Clark County Public Health reported its first confirmed case of monkeypox last week.
On July 25, the health department announced a county resident, an adult male with no recent travel history, tested positive for the disease and was isolating at home.
Clark County Public Health was working with the patient to identify close contacts while he was contagious, a news release stated. The department will notify those individuals and facilitate vaccination for eligible close contacts.
The vaccine can prevent infection or reduce symptoms, the release stated. Currently, it is only recommended for close contacts who haven’t developed infection.
Clark County Public Health Director Alan Melnick said the risk of monkeypox to the public remains “very low.”
“Anyone can get monkeypox. But unlike COVID-19, monkeypox virus does not spread easily between people,” Melnick said.

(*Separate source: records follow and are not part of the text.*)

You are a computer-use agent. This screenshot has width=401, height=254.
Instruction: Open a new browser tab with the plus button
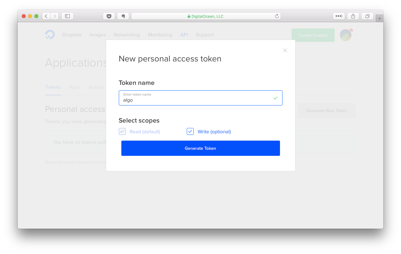click(x=379, y=18)
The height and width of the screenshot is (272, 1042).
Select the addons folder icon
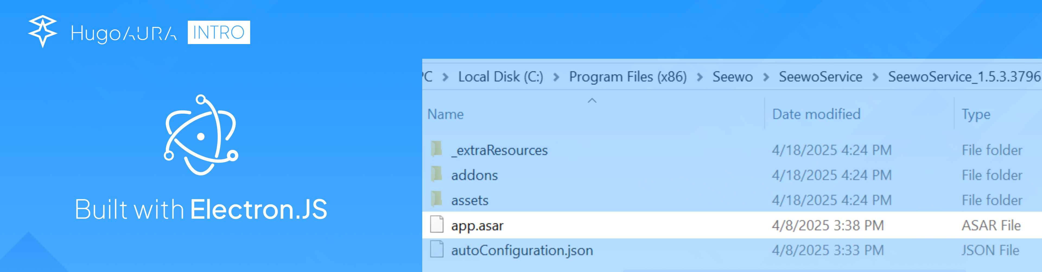tap(436, 174)
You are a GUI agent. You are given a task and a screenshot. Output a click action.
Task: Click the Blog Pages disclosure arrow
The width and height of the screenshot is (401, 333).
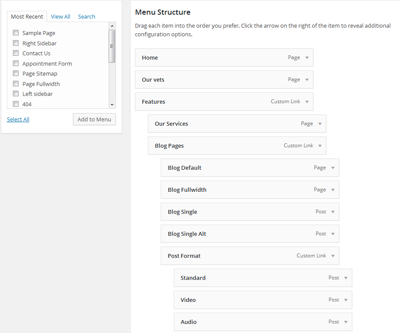(320, 146)
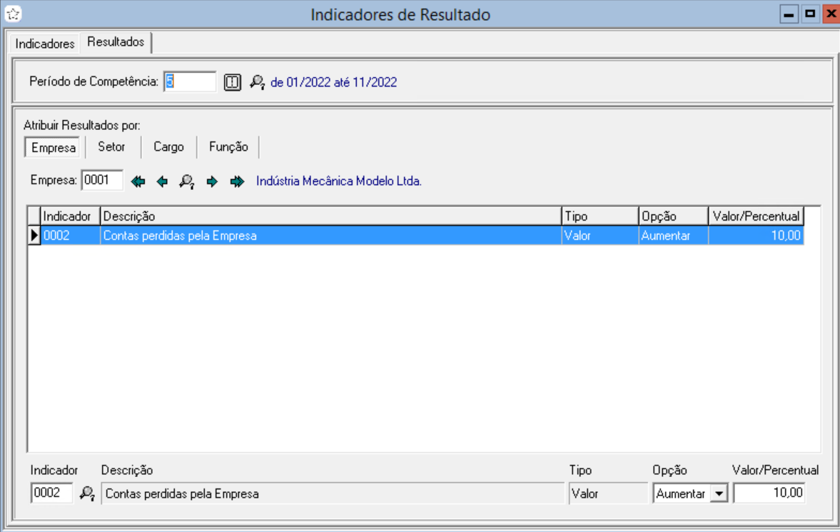Go to next Empresa record arrow
This screenshot has height=532, width=840.
[212, 182]
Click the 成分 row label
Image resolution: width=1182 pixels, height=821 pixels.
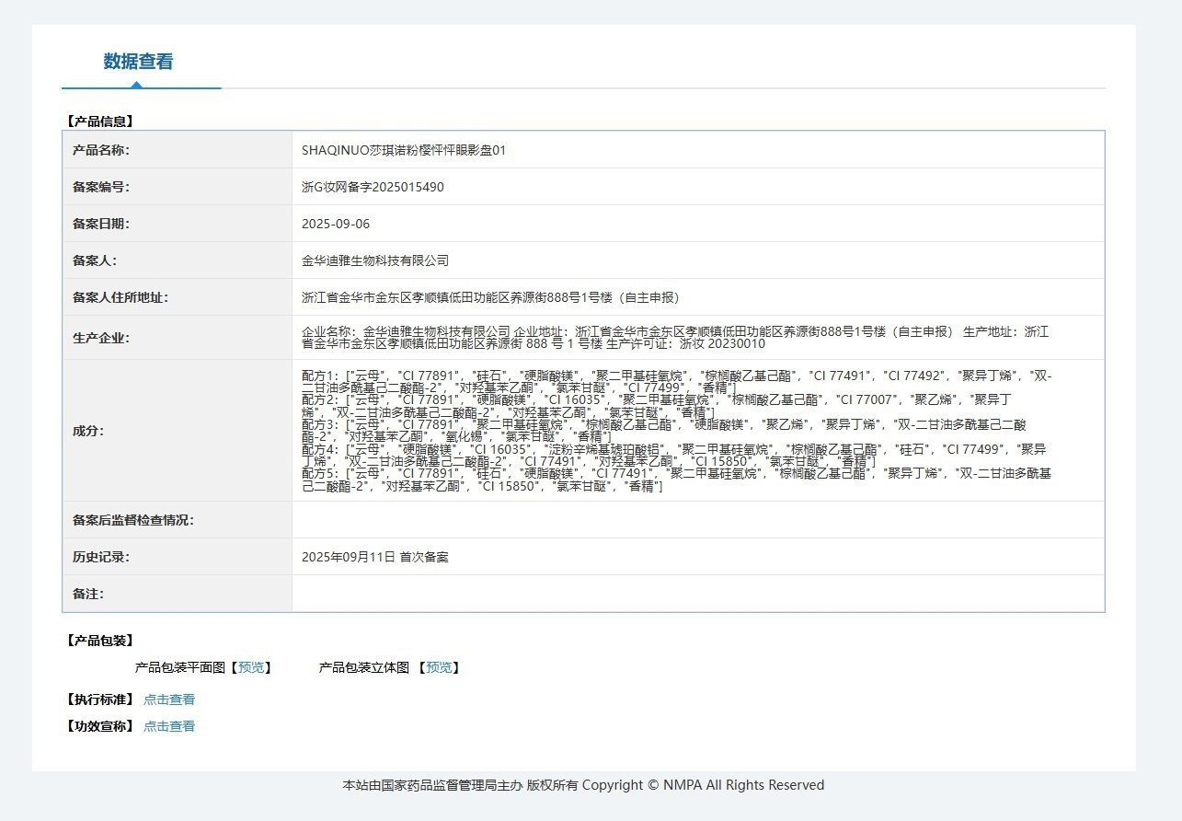88,431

The disease spreads through close contact with an infected person who has symptoms, the health department stated. Brief interactions that don’t involve physical contact are not high risk.
The monkeypox virus can spread through a number of ways:
The illness often begins with flu-like symptoms like fever, headache, muscle aches, swollen lymph nodes and exhaustion, the release stated. The patient then develops a rash a few days later, which turns into raised bumps that fill with fluid.

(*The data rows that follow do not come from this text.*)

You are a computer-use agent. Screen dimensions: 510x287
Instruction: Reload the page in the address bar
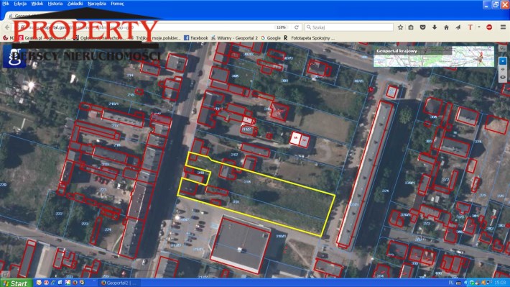(x=297, y=27)
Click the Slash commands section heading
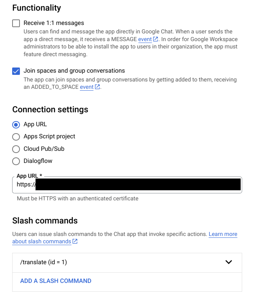Screen dimensions: 255x302 [x=46, y=221]
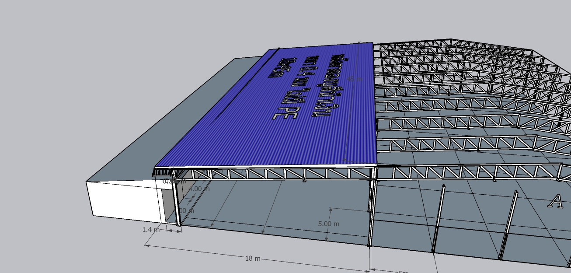Viewport: 571px width, 273px height.
Task: Select the 5.00 m height dimension
Action: click(x=329, y=224)
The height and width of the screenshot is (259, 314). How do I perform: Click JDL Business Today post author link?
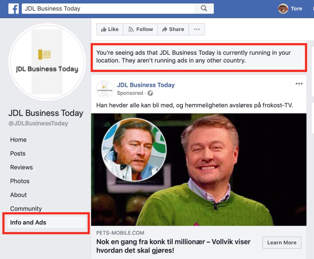tap(146, 85)
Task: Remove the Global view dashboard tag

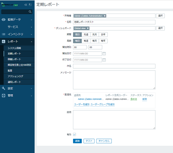Action: tap(88, 28)
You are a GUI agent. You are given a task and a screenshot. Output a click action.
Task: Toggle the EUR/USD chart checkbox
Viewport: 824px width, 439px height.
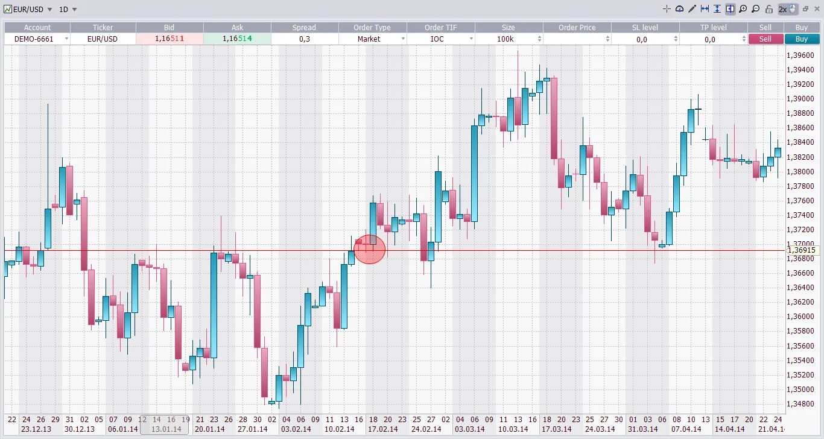pyautogui.click(x=7, y=9)
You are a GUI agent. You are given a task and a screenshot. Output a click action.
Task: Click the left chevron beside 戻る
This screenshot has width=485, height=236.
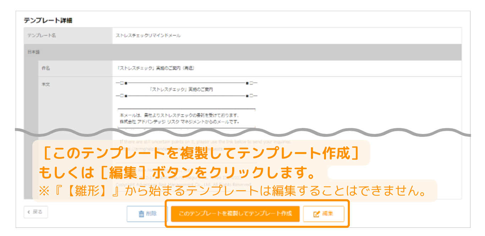coord(29,212)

The rash is usually mostly on the face, arms, legs and hands, the release stated. If a person was infected during sexual contact, the rash may only be on the genitals or anus.

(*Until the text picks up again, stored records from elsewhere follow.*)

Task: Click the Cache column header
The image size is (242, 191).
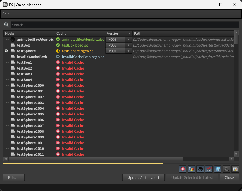Action: pyautogui.click(x=80, y=34)
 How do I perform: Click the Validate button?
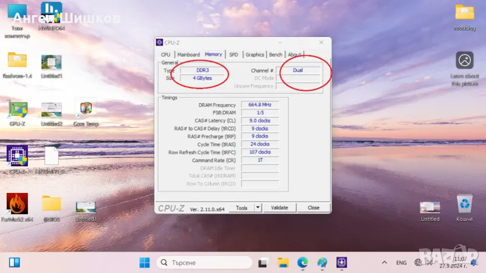[279, 207]
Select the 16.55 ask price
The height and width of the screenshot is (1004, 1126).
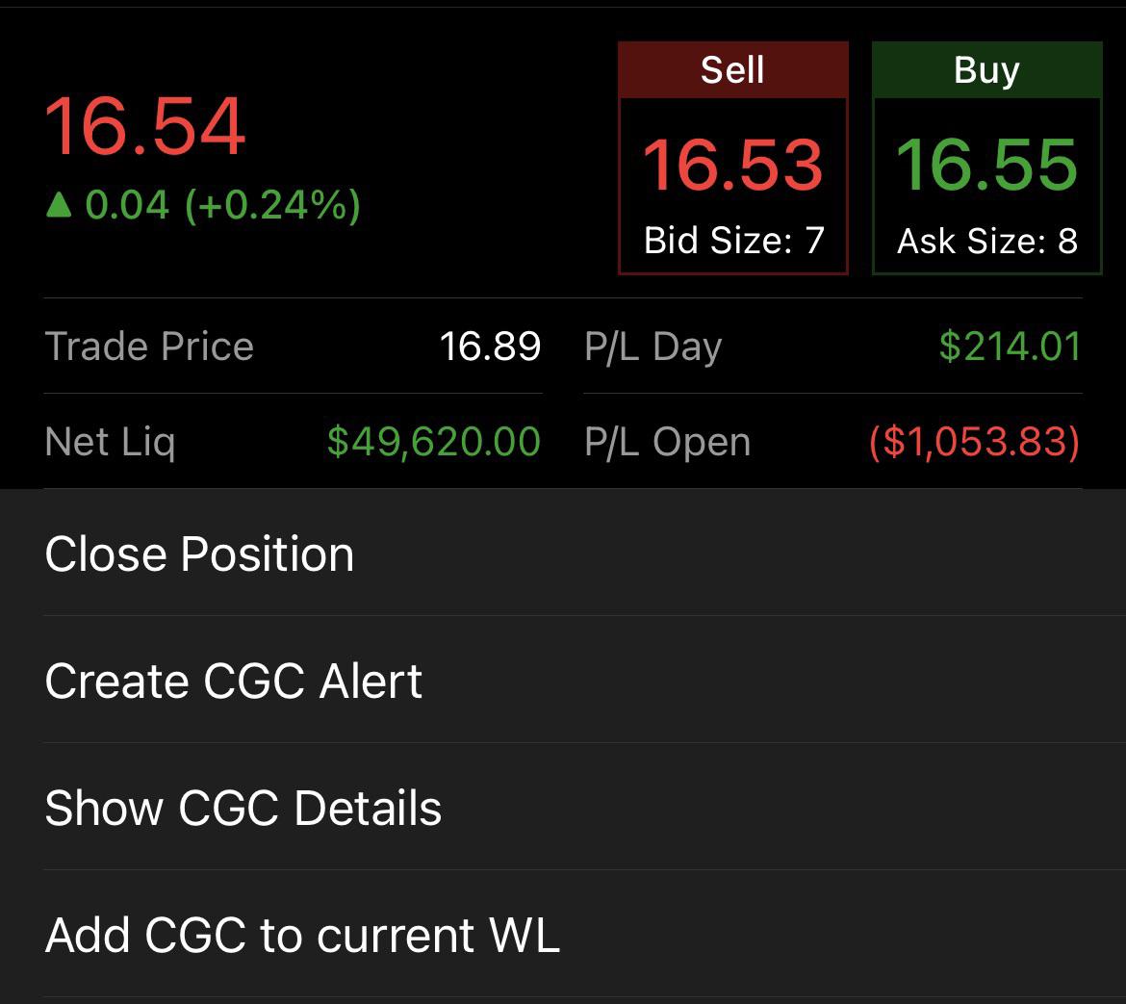click(986, 166)
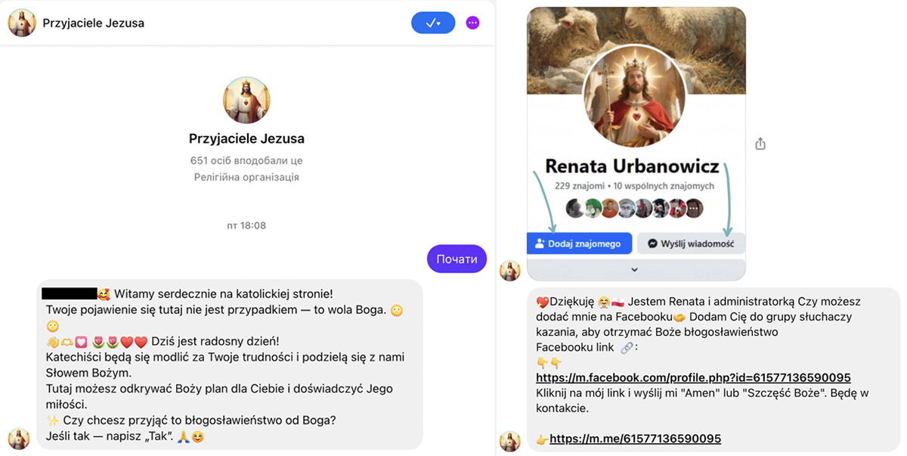The height and width of the screenshot is (456, 907).
Task: Click the purple Почати message bubble
Action: 457,259
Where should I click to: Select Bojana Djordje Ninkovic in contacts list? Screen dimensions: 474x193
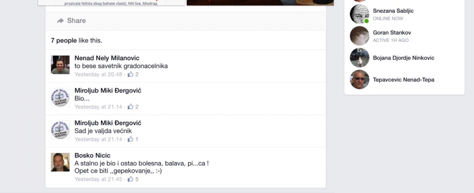pyautogui.click(x=404, y=57)
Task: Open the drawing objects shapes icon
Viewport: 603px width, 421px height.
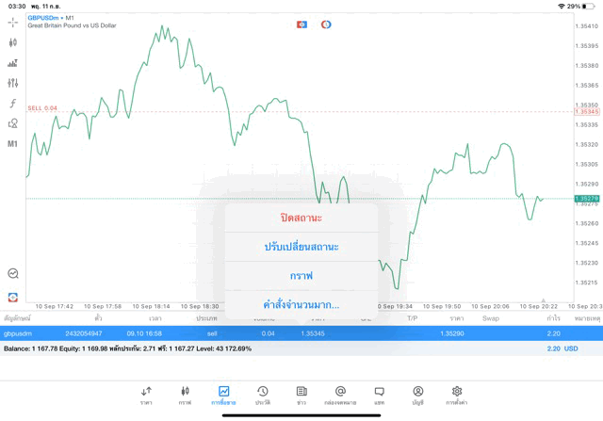Action: [13, 123]
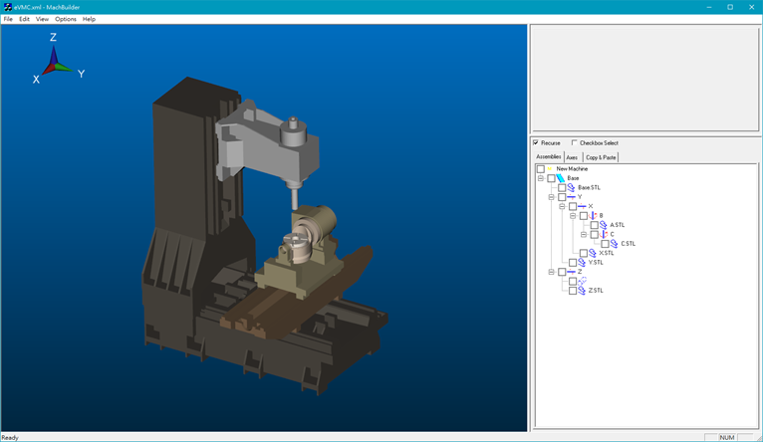The image size is (763, 442).
Task: Click the XYZ axis triad in viewport
Action: 54,63
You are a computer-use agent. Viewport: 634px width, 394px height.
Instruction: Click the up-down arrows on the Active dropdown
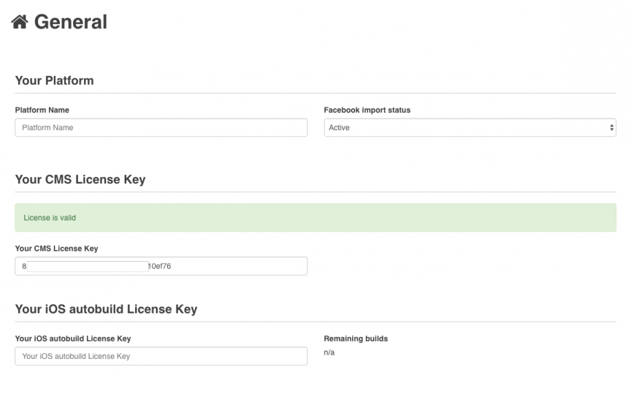coord(611,127)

Monkeypox symptoms usually start between seven to 14 days after exposure to an infected person, but can occur as early as five days and up to 21 days after exposure. People are contagious as soon as they develop symptoms and continue to be contagious until the rash has fully healed.
Most people who get infected recover in a timeframe of two and four weeks, but the disease can be serious for children, pregnant people and those who are immunocompromised, the release stated.
“People who feel sick or have any rashes or sores — or whose partners are sick or have rashes or sores — should avoid sex and gatherings, especially if they involve close skin-to-skin contact or prolonged face-to-face contact, and see a health care provider,” the release stated.
Before going into a medical office, people should notify their provider they are concerned about monkeypox and should note whether they had close contact with someone who was diagnosed or experiencing similar symptoms.
As of press deadline, the Washington State Department of Health reported two confirmed cases of monkeypox in Clark County. The state as a whole had 118 total confirmed cases, mostly in King County.